▶ **Directions for this task**: Begin your copy at the line that contains "Where should I click to: Click the 'maintained" and carry it on, exactly, to the last line of the material below.

▶ **Records for the task**:
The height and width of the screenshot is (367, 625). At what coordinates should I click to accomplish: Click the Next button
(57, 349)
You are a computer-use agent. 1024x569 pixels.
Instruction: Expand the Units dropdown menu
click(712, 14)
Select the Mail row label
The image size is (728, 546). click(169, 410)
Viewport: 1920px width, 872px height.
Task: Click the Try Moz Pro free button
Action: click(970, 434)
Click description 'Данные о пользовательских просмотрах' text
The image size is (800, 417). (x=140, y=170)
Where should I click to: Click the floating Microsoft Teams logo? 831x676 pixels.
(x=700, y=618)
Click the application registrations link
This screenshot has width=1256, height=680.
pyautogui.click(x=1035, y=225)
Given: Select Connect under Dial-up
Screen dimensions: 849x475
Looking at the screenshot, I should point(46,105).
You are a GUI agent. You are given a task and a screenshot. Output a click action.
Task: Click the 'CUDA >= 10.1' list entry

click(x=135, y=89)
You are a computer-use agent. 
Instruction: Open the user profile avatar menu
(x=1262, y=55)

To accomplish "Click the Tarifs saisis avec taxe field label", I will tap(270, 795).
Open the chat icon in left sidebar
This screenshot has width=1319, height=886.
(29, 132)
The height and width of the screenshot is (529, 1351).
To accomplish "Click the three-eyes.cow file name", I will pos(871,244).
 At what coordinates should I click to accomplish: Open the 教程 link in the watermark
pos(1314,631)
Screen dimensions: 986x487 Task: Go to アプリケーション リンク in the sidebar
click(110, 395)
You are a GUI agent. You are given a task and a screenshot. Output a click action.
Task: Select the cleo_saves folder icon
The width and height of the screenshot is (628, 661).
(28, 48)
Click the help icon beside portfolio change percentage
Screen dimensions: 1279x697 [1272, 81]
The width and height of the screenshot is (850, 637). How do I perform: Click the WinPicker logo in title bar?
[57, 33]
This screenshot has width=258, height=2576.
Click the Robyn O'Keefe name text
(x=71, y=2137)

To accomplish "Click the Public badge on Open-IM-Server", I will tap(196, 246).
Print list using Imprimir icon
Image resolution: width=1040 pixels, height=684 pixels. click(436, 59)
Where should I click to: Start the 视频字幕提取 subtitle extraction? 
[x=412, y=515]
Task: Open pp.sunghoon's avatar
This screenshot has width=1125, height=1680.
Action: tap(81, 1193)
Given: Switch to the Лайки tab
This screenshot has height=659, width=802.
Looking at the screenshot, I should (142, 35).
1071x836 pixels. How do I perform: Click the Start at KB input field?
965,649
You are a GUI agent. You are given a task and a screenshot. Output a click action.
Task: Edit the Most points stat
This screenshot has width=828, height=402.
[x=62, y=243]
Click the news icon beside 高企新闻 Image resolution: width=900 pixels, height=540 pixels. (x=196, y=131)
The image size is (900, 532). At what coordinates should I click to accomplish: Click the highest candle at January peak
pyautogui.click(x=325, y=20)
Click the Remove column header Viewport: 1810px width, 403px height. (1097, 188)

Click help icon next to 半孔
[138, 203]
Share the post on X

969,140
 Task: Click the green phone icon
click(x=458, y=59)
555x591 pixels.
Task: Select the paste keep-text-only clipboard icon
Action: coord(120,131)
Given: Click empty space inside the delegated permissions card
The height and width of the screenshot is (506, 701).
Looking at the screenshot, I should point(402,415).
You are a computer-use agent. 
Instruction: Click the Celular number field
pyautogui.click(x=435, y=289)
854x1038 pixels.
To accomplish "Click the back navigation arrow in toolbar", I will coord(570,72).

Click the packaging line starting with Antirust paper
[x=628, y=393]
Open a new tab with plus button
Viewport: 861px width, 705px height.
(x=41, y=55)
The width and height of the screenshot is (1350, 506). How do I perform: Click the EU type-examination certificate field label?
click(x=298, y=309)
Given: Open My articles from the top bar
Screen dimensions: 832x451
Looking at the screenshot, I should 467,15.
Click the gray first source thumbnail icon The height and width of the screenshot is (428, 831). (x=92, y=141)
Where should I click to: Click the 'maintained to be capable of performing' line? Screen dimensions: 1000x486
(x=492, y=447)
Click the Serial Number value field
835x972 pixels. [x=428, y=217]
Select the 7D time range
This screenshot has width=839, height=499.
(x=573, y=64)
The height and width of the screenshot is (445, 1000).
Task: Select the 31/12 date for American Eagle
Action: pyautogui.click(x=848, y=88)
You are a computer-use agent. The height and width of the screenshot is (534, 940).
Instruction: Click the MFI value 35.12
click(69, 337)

▶ **Solution for this task**:
Where should I click to: Click the 'maintained to be capable of performing' line? Screen dimensions: 1000x486
(x=492, y=447)
Click the Serial Number value field
835x972 pixels. [x=428, y=217]
Select the 7D time range
This screenshot has width=839, height=499.
(x=573, y=64)
The height and width of the screenshot is (445, 1000).
Task: Select the 31/12 date for American Eagle
Action: pyautogui.click(x=848, y=88)
You are a computer-use agent. The height and width of the screenshot is (534, 940).
Instruction: Click the MFI value 35.12
click(69, 337)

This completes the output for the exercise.